Exercise objective:
Set down exactly the lines from the one containing "Given: Open the pause button dropdown arrow" through the last line of the data below, and no others.

Data for review:
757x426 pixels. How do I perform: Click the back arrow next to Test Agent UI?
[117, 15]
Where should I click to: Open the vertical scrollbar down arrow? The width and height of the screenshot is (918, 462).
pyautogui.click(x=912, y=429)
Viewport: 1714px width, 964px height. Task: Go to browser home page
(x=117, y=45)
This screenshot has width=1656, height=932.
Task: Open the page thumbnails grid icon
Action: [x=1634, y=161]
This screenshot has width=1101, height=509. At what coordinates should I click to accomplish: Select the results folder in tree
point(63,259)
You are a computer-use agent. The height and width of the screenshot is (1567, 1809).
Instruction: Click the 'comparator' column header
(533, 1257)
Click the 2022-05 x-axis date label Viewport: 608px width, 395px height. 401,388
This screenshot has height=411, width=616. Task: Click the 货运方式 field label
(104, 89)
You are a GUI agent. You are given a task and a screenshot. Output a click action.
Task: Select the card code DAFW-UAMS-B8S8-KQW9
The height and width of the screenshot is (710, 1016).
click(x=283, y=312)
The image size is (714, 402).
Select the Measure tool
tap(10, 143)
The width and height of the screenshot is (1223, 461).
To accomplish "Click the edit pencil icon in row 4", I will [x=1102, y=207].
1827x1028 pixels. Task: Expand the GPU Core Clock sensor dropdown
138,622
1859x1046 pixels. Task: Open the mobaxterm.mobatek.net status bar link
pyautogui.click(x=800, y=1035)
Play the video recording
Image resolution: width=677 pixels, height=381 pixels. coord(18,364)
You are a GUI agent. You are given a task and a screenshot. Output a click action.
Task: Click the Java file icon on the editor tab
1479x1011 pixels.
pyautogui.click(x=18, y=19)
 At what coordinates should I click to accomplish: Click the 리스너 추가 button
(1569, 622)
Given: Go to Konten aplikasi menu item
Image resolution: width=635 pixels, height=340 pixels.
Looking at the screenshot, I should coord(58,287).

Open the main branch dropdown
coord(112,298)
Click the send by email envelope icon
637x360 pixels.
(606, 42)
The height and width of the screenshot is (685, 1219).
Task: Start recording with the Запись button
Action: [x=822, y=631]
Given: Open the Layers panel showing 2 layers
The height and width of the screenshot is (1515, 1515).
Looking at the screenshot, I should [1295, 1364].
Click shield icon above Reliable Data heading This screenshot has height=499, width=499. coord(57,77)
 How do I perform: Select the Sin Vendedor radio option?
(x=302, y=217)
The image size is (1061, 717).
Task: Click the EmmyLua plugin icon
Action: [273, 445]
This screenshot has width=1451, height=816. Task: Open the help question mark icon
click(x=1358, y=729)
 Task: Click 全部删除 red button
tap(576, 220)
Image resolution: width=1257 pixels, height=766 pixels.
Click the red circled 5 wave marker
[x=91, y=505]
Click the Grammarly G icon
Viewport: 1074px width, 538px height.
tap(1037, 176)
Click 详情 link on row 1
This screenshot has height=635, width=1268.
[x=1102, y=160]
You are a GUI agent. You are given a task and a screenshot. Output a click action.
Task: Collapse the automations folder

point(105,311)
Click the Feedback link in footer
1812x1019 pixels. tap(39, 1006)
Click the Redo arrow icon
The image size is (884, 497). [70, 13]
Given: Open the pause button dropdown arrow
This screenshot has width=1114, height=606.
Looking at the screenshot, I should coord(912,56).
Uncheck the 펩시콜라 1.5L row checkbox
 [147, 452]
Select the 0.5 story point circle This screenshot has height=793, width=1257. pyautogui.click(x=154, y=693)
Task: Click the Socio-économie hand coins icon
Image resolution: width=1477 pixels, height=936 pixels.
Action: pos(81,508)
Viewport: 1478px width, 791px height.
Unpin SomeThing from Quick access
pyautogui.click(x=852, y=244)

Reply to the task:
Given: Open the pause button dropdown arrow
This screenshot has width=1114, height=606.
Looking at the screenshot, I should coord(912,56).
Uncheck the 펩시콜라 1.5L row checkbox
 [147, 452]
Select the 0.5 story point circle This screenshot has height=793, width=1257. pyautogui.click(x=154, y=693)
Task: Click the Socio-économie hand coins icon
Image resolution: width=1477 pixels, height=936 pixels.
Action: pos(81,508)
Viewport: 1478px width, 791px height.
Unpin SomeThing from Quick access
pyautogui.click(x=852, y=244)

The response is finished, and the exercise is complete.